The judge is Judge Lawrence VanDyke of the 9th U.S. Circuit Court of Appeals at San Francisco.

In his Jan. 20 opinion for the panel, VanDyke revived a Second Amendment lawsuit challenging the 48-day closing of gun stores, ammunition shops and firing ranges in Ventura County, California.

VanDyke’s opinion said the closings violated the Second Amendment when evaluated under strict scrutiny and intermediate scrutiny.

He took the opposite position in an “alternative draft opinion.” The intent, he said tongue in cheek, was to help colleagues who would find no Second Amendment violation in a near certain en banc review.

Law.com, Reuters and the Associated Press have coverage.

VanDyke began his concurrence this way:

“I agree wholeheartedly with the majority opinion, which is not terribly surprising since I wrote it. But I write separately to make two additional points. The first is simply to predict what happens next. I’m not a prophet, but since this panel just enforced the Second Amendment, and this is the 9th Circuit, this ruling will almost certainly face an en banc challenge. …

“My second point is related to the first. As I’ve recently explained, our circuit can uphold any and every gun regulation because our current Second Amendment framework is exceptionally malleable and essentially equates to rational basis review.”

To assist his “hard-working colleagues,” VanDyke said he would write an “alternative draft opinion that will apply our test in a way more to the liking of the majority of our court. That way, I can demonstrate just how easy it is to reach any desired conclusion under our current framework, and the majority of our court can get a jump-start on calling this case en banc.”

The alternative draft rejected strict scrutiny in favor of intermediate scrutiny. But VanDyke included footnotes that took digs at the alternative analysis.

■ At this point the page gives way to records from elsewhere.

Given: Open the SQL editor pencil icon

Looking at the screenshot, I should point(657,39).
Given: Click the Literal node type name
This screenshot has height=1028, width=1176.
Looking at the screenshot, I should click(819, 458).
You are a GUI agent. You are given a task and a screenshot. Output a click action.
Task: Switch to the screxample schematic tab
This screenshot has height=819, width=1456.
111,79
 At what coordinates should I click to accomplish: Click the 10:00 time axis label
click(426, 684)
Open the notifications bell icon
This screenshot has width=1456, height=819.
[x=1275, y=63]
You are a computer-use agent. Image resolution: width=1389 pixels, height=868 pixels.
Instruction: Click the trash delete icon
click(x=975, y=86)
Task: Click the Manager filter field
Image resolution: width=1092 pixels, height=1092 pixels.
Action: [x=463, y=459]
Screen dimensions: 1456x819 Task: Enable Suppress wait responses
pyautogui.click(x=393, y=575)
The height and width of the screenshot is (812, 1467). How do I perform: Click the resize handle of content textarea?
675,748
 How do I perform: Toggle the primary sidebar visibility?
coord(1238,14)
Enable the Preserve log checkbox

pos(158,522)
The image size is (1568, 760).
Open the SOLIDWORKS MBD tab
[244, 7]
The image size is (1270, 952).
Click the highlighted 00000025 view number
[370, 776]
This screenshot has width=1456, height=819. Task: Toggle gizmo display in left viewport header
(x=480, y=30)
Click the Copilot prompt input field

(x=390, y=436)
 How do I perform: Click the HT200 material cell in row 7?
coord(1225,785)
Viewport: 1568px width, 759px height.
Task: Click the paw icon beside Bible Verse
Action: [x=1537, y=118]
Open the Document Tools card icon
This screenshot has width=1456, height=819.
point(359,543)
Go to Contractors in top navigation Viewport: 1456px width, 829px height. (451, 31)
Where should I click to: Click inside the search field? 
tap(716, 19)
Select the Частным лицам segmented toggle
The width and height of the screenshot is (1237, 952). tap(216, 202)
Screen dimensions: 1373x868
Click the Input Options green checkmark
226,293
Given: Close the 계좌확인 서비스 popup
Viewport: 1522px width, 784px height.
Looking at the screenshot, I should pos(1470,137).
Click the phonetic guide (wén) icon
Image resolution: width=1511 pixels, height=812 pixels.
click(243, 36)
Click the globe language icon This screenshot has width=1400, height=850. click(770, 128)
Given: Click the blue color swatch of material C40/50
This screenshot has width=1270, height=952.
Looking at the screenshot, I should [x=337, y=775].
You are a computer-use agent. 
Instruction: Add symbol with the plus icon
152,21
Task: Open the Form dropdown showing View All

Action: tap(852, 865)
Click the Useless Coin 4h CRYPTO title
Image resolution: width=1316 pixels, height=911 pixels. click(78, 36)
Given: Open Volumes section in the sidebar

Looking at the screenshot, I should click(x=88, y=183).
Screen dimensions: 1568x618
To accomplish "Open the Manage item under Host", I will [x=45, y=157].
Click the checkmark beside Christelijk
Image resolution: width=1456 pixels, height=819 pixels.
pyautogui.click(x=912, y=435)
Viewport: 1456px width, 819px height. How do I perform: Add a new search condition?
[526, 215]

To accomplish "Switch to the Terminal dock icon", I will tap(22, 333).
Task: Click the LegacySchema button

One example: “We refer to strict scrutiny as a theoretical matter—a thought-experiment, really. Our court has never ultimately applied strict scrutiny to any real-life gun regulation.”

Another example was a footnote to a sentence saying there wasn’t a severe burden on anyone’s ability to exercise Second Amendment rights. The footnote said: “‘Severe’ is a very strong word, and a real workhorse when italicized.”

VanDyke concluded his concurrence, dubbed a “fauxpinion by the Volokh Conspiracy, with two words: “You’re welcome.”

In another Jan. 20 opinion, the same panel held that a gun-store closure order in Los Angeles County, California, violated the Second Amendment, citing the reasons set forth in the Ventura County case.

The Ventura County case is McDougall v. County of Ventura. The Los Angeles County case is Martinez v. Villanueva.